WORK INSTRUCTIONS: Copy word for word the stretch from "Three other members" through "a joint statement." in the passage on NSA surveillance reform.

READING PASSAGE:
+++++

Three other members of the Senate Intelligence Committee who have been critical of the privacy implications of NSA surveillance welcomed the proposals but said they don’t go far enough.
“In particular, we will work to close the ‘back-door searches’ loophole and ensure that the government does not read Americans’ emails or other communications without a warrant. We will work to ensure that intelligence activities do not recklessly undermine confidence in American IT products and American IT employers. We will also continue to press for meaningful reforms of the outdated Foreign Intelligence Surveillance court process. This should include the establishment of a strong, independent advocate to ensure that the Court hears both sides of the argument,” Sens. Ron Wyden (D-Ore.), Mark Udall (D-Colo.), and Martin Heinrich (D-N.M.) said in a joint statement.
“We take seriously Ben Franklin’s admonition that a society that trades essential liberties for short-term security risks losing both. Today’s announcement does not include all the reforms we have sought. The president has listened to some of the advice of his independent panel of experts and endorsed some of the reforms we have long advocated. The fight to protect liberty and increase security is far from over.”
Rep. Jim Sensenbrenner (R-Wis.), the author of the Patriot Act who has said that the government is now twisting the law’s intention, said “the bottom line is real reform cannot be done by presidential fiat.”

+++++

AVAILABLE DATA:

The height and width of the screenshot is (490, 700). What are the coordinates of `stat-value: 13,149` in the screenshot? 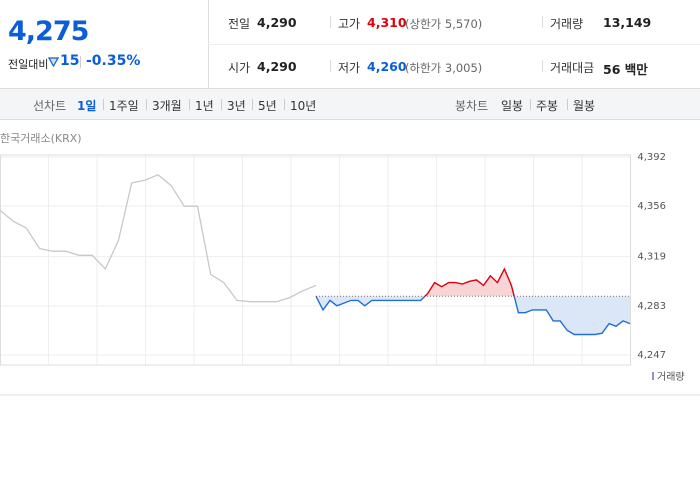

+++++

SOLUTION TO THIS TASK:
Three other members of the Senate Intelligence Committee who have been critical of the privacy implications of NSA surveillance welcomed the proposals but said they don’t go far enough.
“In particular, we will work to close the ‘back-door searches’ loophole and ensure that the government does not read Americans’ emails or other communications without a warrant. We will work to ensure that intelligence activities do not recklessly undermine confidence in American IT products and American IT employers. We will also continue to press for meaningful reforms of the outdated Foreign Intelligence Surveillance court process. This should include the establishment of a strong, independent advocate to ensure that the Court hears both sides of the argument,” Sens. Ron Wyden (D-Ore.), Mark Udall (D-Colo.), and Martin Heinrich (D-N.M.) said in a joint statement.